Germans and Poles have squabbled over a lot of things in the past year, not least a new gas pipeline that Germany and Russia are building under the Baltic Sea, bypassing Poland. But the dispute this week was a reminder of how much of the ill will still hinges on their tragic shared history.
Germany brushed aside the need to renegotiate the 16-year-old treaty signed by Berlin and Warsaw after the fall of Communism. The treaty confirmed the post-World War II borders between the countries and foreclosed any claims by the German state on territory lost to Poland after the war.
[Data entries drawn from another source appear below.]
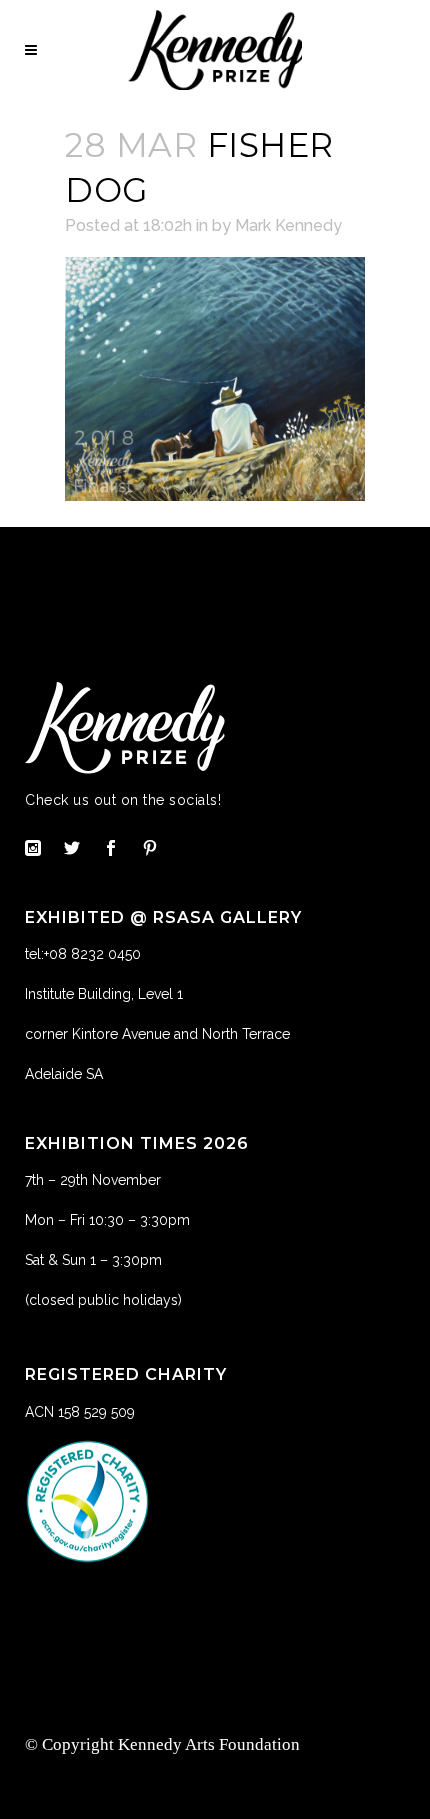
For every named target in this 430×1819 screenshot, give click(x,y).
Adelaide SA (64, 1074)
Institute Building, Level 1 (104, 994)
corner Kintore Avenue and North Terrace (157, 1034)
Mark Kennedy (288, 225)
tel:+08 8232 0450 (83, 954)
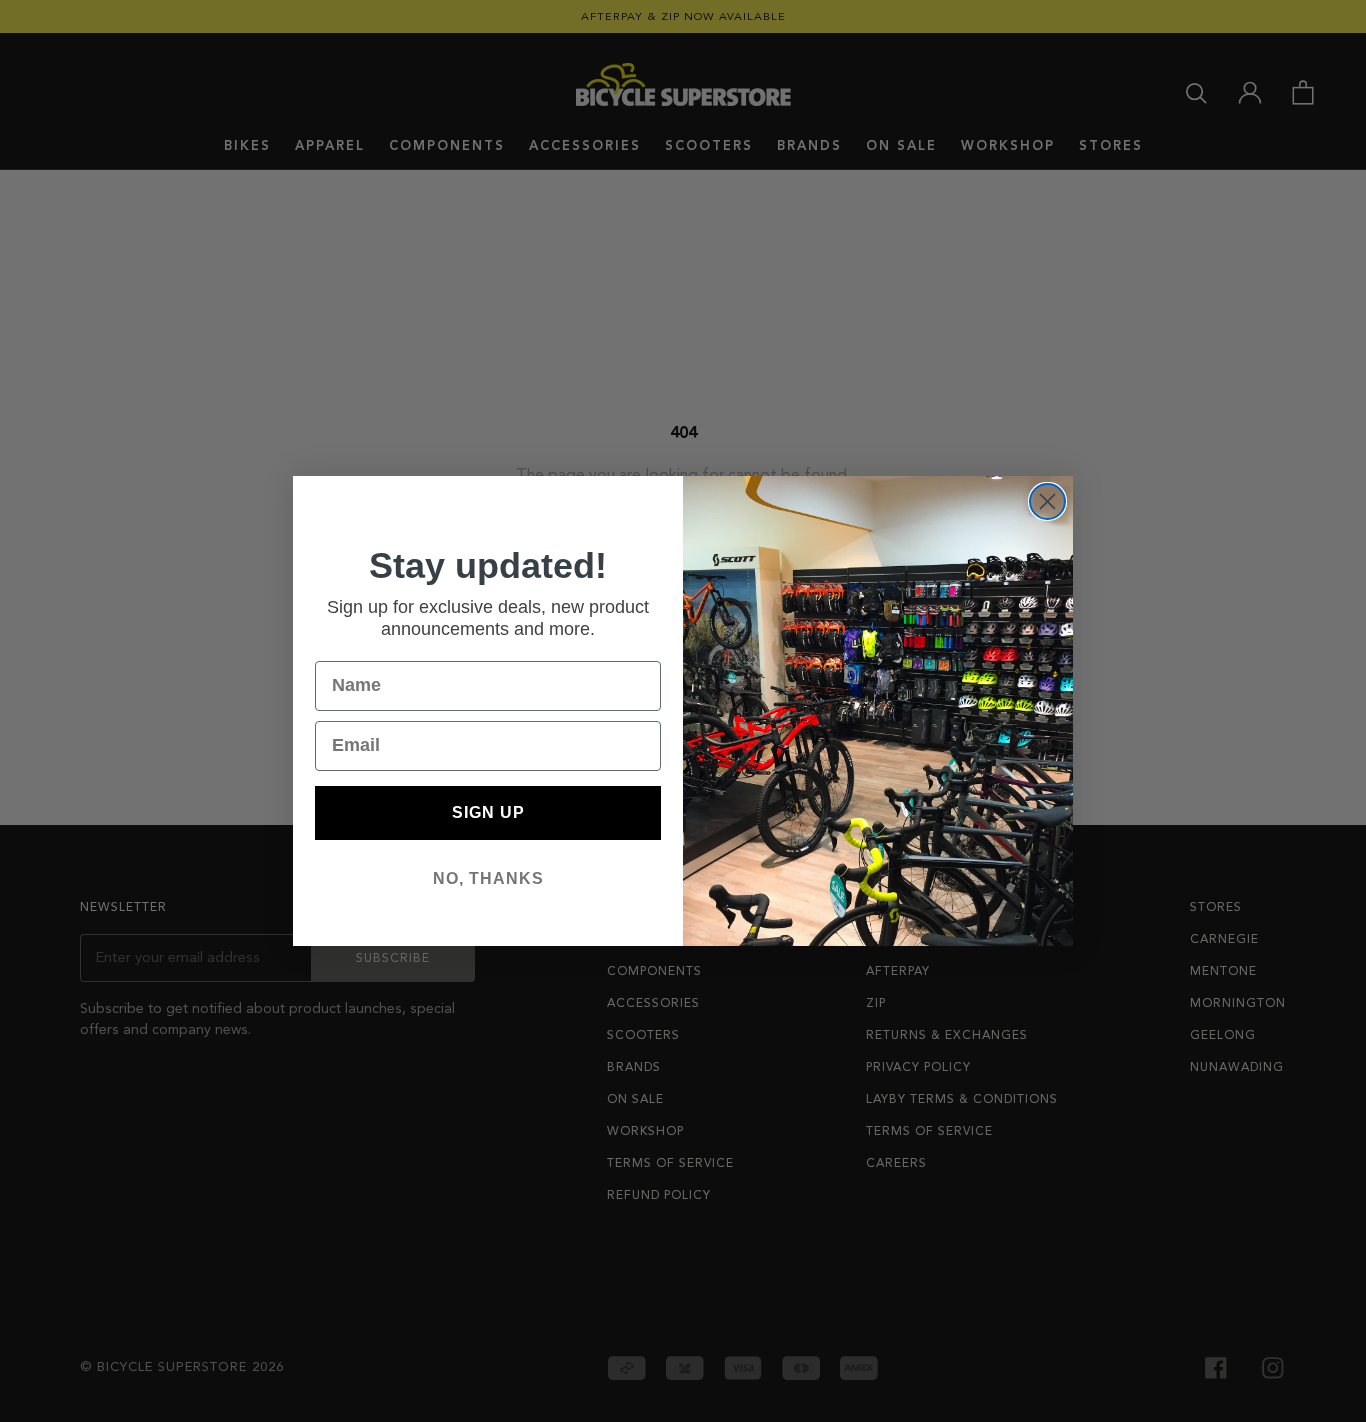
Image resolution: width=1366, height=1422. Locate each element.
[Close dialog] (1047, 501)
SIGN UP (488, 812)
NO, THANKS (488, 878)
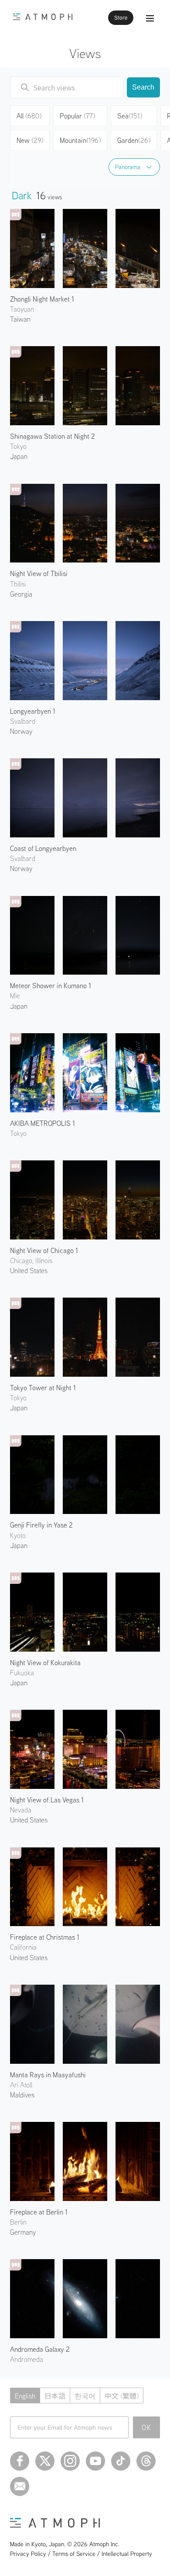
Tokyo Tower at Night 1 (43, 1387)
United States (29, 1270)
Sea (129, 115)
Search (143, 87)
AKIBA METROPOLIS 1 (42, 1123)
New (30, 140)
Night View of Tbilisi (39, 573)
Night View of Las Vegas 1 (47, 1799)
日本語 (54, 2396)
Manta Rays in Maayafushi (48, 2074)
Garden (133, 140)
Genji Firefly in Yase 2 (41, 1525)
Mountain (80, 140)
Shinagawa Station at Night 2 (52, 436)
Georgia (21, 594)
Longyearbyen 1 (32, 711)
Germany (23, 2232)
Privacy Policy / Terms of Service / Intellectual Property (81, 2554)
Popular (77, 115)
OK (147, 2427)
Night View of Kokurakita (45, 1662)
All (29, 115)
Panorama (127, 167)
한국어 (85, 2396)
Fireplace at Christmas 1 (44, 1937)
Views (85, 53)
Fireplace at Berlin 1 (39, 2212)
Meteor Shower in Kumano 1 (50, 985)
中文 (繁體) (122, 2396)
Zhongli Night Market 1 (42, 299)
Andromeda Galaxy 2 (40, 2349)
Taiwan (20, 319)
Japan (18, 456)
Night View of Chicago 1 (44, 1250)
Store (120, 17)
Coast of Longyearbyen (43, 848)
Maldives (22, 2094)
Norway (21, 731)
The trouble is, the treaty did not deal with claims made by individuals. These new claims have reopened old wounds in Poland, where some people accuse Germans of trying to create a moral equivalence between the suffering of Germans and the suffering they inflicted on others.
The German government said it did not support the claims of the group, known as the Prussian Trust, but it also did not plan to impede them, since displaced Germans are an influential constituency here.
After the end of World War II, more than 12 million Germans were expelled from territories that are now part of Poland and other Eastern European countries. The Federation of Expellees, the main lobbying group for these people, has kept the issue alive in Germany, sponsoring an exhibit in Berlin last summer that also provoked outrage on the part of Polish leaders.
But even the federation has kept its distance from the Prussian Trust, which filed 22 claims with the Court of Human Rights in Strasbourg, France. Critics here said the group — which is small and consists largely of people who were expelled from the former Silesia — had reactionary tendencies.
Rudi Pawelka, a retired policeman who is the director of the Prussian Trust, said its goal was both symbolic and concrete. “We want the injustice of our expulsion to be recognized, and for there to be compensation,” he said in an interview. “And there the question of property ownership becomes relevant.”
Mr. Pawelka said the Prussian Trust chose to file claims with the Court of Human Rights because other displaced groups had successfully pressed their cases there. Poland, as a member of the European Union, would also be subject to any decision handed down by the court, he said.
German officials said the lawsuit was hopeless, and would only antagonize Polish officials — a point that seemed indisputable, given the statements by the foreign minister and the twin brothers who govern Poland, President Lech Kaczynski and Prime Minister Jaroslaw Kaczynski.
Some analysts said there was little that Germany could do but try to stay above the fray. The Kaczynski brothers, they said, were exploiting anti-German sentiment to fuel a new wave of Polish nationalism.
The government of Chancellor Angela Merkel has tried to support Poland in other ways, including its running conflict with Russia over Moscow’s ban on Polish meat products. That ban has led Poland to delay a broader partnership agreement between Russia and Europe.
Some experts on German-Polish relations said the vitriol of Poland’s leaders masked what was a generally healthy relationship on other levels. Trade between Germany and Poland is busy, and there are many exchanges between academics, students, and legislative officials.